Information shown:
--------------------------------------------------
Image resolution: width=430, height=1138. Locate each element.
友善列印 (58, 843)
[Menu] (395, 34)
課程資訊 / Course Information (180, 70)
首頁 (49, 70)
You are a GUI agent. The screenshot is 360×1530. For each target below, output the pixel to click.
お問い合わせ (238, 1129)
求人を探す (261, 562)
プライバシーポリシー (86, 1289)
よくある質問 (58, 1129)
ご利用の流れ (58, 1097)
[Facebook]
--------------------------------------------------
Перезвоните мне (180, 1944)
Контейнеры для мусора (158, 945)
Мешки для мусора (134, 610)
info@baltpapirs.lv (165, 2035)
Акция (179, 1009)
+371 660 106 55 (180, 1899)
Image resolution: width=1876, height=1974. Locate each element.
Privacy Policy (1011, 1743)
--------------------------------------------------
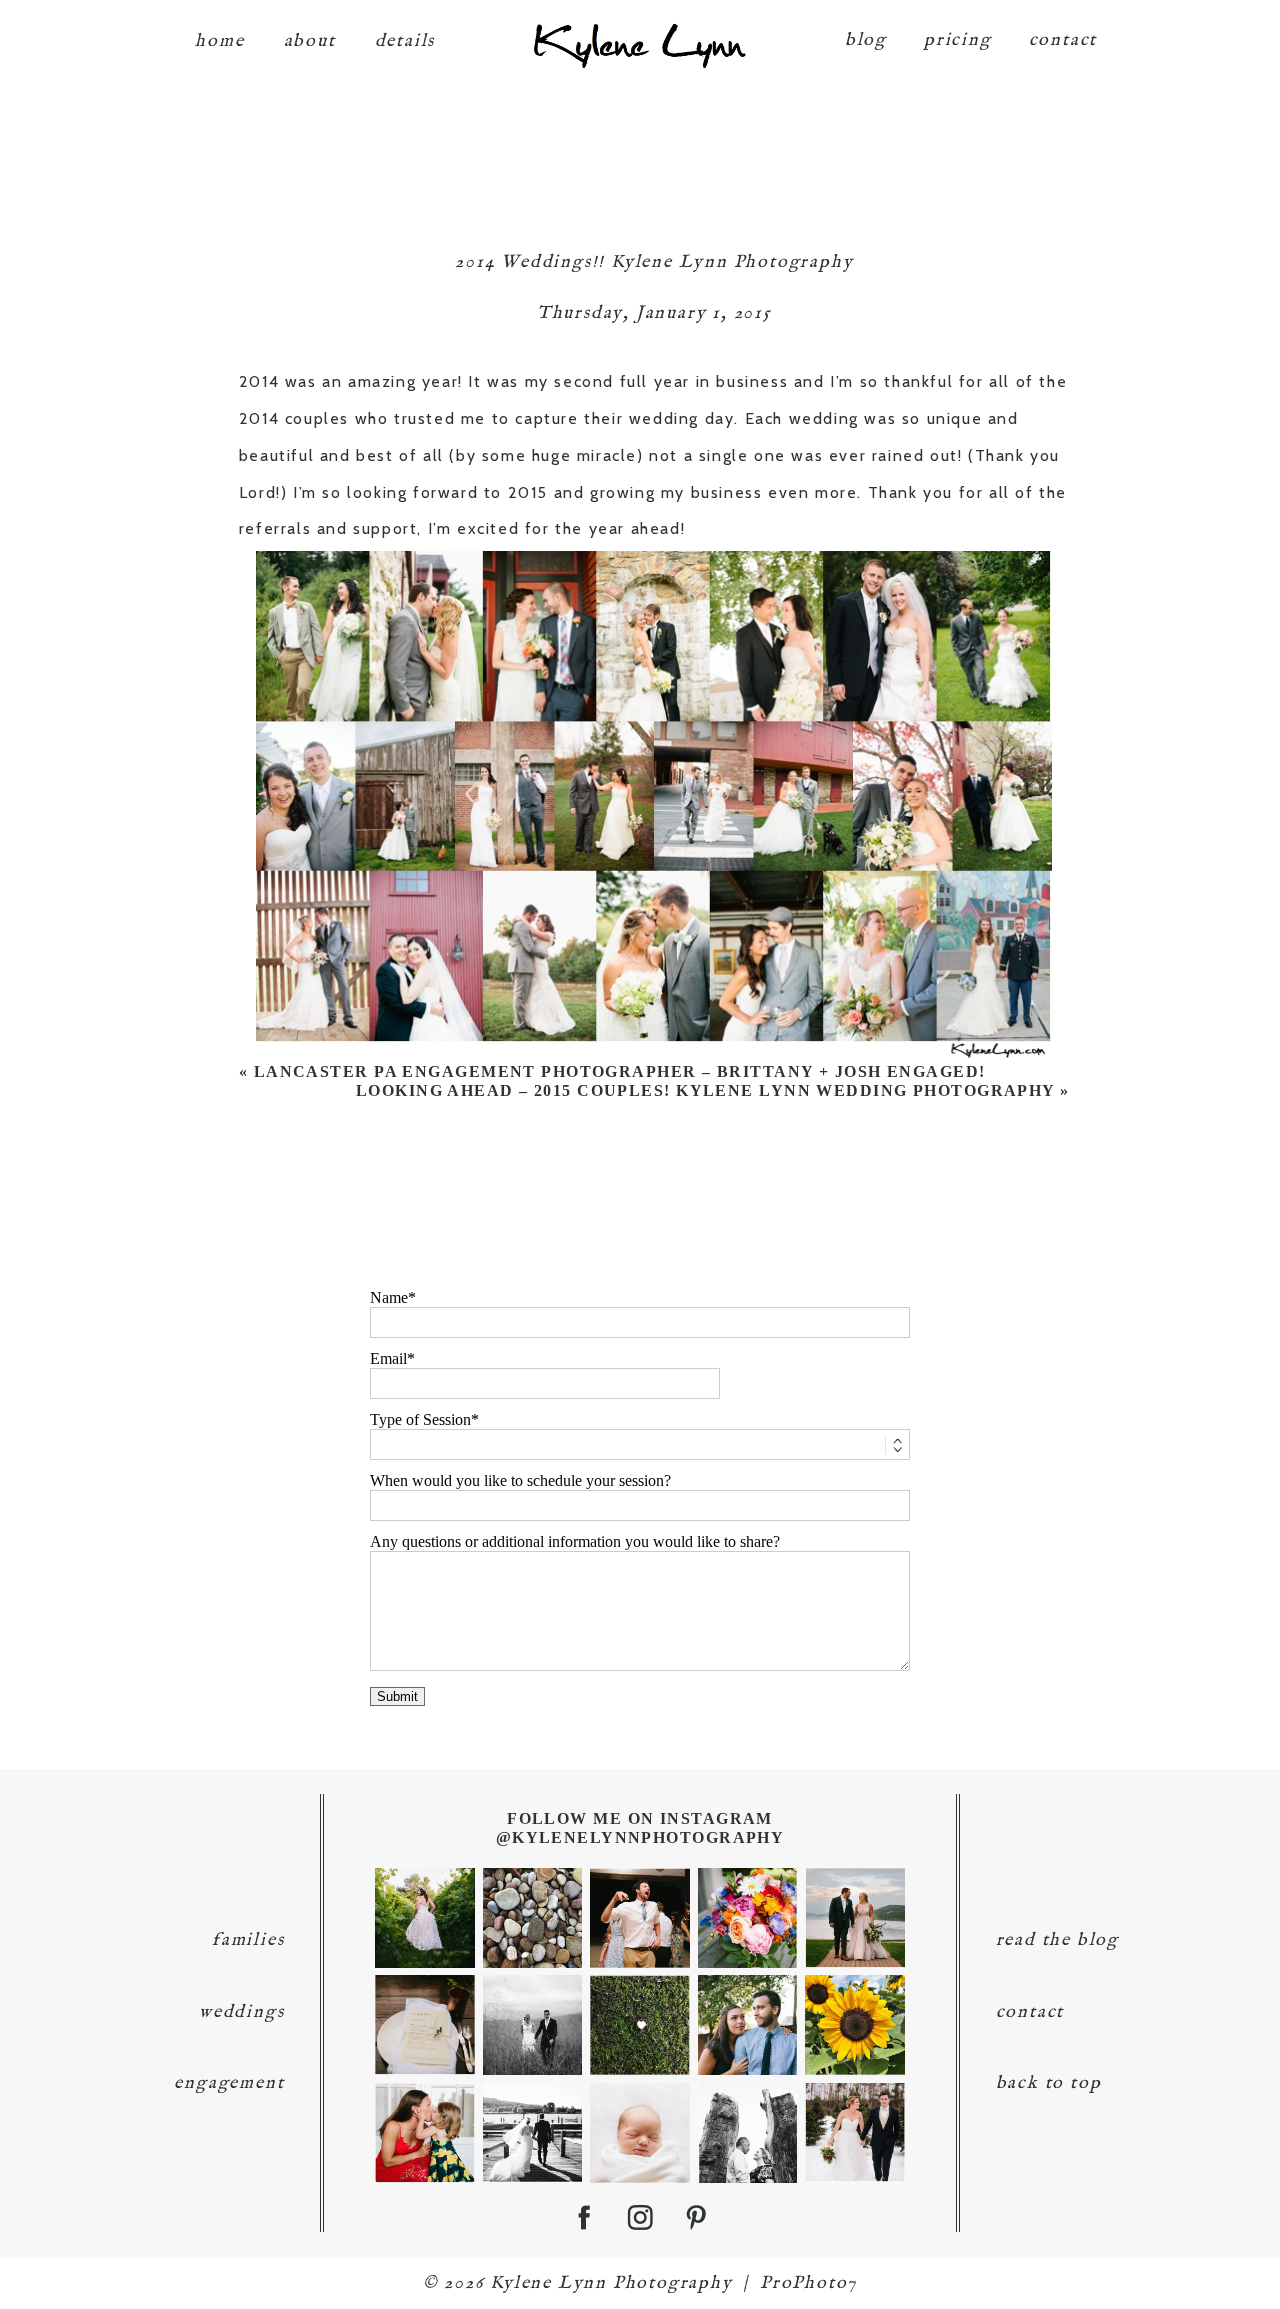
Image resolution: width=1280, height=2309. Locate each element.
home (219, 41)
--------------------------------------------------
Check each line above for the string "мусора" and report how many lines have it, giving only the number.

2